とある神官の話
9 君がいない





 男は、目を閉じる。目。確かに目を閉じているのだろうが、それは本当に目を閉じているのか男には曖昧だった。

 これが、自分?
 そもそも自分とは一体誰のことか。



 男はただただ、水のなかを漂うような心地を味わっていた。確かに体はそこにあるような気がするが、それもまた曖昧だった。

 私は誰だ。
 俺は誰だ。
 僕は誰だ。

 様々ななにかが、男に囁く。それは囁くといっても声とは限らなかった。声以外の、記憶のようなものも彼にいうのだ。
 お前は、誰だ。
 男はその問いに答えられなかった。自分が、どこの誰なのか思い出せない。
 男は、面倒になった。
 何者だろうが、なんだっていい。ここにはどうせ自分しかいない。そう思ったとき、男は記憶が降ってくるように流れてくる。やせっぽっちな少年。殴られて転がる少年は銀色だった。

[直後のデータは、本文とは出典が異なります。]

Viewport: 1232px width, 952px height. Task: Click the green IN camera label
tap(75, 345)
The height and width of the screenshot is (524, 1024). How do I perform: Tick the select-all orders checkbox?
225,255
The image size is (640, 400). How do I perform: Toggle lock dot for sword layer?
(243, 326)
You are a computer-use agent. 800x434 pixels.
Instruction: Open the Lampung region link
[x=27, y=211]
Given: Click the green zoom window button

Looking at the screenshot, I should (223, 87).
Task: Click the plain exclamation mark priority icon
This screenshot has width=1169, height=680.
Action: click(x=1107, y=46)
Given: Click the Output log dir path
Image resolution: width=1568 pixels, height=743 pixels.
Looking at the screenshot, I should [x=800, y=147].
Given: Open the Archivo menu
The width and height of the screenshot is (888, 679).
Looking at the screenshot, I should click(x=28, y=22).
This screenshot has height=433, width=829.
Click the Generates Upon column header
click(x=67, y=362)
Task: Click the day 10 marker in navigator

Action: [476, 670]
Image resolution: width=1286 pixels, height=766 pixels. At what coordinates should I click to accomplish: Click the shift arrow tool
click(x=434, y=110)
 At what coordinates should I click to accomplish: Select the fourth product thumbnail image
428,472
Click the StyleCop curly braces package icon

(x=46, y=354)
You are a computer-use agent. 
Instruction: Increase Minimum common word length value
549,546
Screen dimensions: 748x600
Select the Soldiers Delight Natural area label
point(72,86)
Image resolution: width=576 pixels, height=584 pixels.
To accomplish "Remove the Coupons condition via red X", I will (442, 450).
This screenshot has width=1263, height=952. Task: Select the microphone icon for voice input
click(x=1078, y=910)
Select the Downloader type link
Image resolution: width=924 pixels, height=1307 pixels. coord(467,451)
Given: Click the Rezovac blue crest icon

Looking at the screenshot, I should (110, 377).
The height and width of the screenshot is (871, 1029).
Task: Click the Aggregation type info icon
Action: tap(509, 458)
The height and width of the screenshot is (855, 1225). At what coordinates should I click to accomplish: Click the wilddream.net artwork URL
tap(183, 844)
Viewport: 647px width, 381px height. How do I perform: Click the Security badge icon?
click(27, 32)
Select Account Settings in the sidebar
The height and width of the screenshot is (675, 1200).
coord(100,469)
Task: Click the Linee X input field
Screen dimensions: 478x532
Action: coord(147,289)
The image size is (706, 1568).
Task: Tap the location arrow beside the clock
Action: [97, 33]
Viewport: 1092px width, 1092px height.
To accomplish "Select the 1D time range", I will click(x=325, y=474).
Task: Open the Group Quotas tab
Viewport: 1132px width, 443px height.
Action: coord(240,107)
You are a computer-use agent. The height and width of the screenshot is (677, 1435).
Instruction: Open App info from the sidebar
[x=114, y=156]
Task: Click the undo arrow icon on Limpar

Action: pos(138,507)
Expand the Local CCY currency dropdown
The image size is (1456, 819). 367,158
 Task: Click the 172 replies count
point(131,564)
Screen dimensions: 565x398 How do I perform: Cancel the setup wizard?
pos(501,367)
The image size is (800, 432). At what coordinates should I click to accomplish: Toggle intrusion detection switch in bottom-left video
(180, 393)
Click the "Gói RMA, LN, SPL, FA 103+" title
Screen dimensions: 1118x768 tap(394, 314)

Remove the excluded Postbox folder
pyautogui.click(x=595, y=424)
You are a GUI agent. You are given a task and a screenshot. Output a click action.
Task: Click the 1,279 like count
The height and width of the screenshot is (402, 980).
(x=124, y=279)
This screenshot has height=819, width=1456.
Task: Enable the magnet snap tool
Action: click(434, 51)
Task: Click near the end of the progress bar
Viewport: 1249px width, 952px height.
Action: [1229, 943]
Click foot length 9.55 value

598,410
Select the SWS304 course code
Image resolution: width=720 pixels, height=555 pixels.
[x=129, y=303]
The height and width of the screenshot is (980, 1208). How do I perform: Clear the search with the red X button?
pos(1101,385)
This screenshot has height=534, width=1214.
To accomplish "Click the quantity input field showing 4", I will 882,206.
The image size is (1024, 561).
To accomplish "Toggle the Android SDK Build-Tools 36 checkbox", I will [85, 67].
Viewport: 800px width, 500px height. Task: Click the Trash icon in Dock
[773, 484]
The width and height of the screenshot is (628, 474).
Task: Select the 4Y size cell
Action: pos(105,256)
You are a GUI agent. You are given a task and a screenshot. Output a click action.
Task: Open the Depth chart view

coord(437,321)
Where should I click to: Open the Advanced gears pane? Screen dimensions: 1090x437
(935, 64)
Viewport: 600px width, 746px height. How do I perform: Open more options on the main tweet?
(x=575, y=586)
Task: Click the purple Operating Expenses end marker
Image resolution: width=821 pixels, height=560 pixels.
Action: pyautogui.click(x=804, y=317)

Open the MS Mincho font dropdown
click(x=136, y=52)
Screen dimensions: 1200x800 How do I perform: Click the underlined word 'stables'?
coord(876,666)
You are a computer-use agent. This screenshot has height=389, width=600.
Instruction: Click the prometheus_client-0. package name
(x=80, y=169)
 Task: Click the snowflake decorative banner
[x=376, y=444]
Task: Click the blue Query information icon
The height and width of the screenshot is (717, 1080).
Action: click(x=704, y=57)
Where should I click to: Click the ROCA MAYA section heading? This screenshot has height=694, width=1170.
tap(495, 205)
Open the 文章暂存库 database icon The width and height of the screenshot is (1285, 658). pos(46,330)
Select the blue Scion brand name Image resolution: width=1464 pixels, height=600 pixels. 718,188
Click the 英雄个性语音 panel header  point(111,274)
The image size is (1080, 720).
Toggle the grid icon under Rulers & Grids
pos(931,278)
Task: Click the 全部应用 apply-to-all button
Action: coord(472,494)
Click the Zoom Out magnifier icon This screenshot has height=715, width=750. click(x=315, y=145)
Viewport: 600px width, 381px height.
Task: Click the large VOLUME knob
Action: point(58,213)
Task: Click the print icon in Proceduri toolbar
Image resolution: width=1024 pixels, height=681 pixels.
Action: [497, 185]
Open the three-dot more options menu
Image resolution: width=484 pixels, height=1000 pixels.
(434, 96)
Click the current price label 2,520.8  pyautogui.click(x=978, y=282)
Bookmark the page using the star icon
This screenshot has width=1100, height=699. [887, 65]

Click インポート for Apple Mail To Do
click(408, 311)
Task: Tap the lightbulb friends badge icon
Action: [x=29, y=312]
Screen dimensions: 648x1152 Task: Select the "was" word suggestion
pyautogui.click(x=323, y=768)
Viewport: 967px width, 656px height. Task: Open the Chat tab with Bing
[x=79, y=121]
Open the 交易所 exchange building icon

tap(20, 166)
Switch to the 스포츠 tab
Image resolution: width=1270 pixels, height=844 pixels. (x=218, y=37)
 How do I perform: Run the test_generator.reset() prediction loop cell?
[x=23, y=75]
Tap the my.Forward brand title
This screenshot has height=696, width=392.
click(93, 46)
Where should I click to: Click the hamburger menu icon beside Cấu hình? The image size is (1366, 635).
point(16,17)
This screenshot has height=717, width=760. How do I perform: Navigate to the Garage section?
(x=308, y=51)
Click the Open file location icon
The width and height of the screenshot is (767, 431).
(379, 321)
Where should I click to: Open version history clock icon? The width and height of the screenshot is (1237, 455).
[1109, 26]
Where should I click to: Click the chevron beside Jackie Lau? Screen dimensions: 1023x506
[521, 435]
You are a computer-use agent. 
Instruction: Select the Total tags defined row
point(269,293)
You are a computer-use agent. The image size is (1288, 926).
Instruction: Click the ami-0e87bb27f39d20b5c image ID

色白の肌にはいくつものあざがあった。ああ、あれはと男は思う。

 あれは、己だ。
 これは己の記憶だ。

 捨てられて。ああ、男が手をさしのばす。今日から息子だ。少年であった私は戸惑いながらも、必要とされることに安堵する。自分はいらない人ではない。必要としてくれる人がいる。ならば私はそれに答えなくては。期待を裏切らないようにしなくては。
 必死、だった。
 

 ―――馬鹿息子が。


 男はそこで自分が記憶のなかを、闇のなかをさ迷っていることに気づく。出してくれ!と叫ぶ。出してくれ。私を出してくれ。私は、私はこんなところにいる場合ではない。何故?何故ってそれは……。
 
 気がつくと、見慣れた光景があった。
 聖都だ。しかも宮殿のなかで、入口付近であろう。しかし誰もいない。静まりかえっている。自分しかいないかのように。

 孤独。
 私は、孤独だ。


 
 誰か……。
 男は無意識にそう、唇を震わせた。
 何がどうなってこうなったのか、男は思いだそうと必死になる。これは、普通じゃない。わかっている。だからこそここから脱出しなくては。






『もう、何してるんですか?』


 



 誰もいないはずの場所から、声がした。男は弾かれたように背後を振り返った。

 神官衣。黒髪。やや小柄。こちらをやや呆れたように見つめるのは、女性だった。女性は黙ったままの私に『そんなところに突っ立って』と笑う。
 どうしてだろう。
 私は戸惑う。気がつけば人の姿があり、行き来している。女性もまた始めからそこにいたかのように、存在している。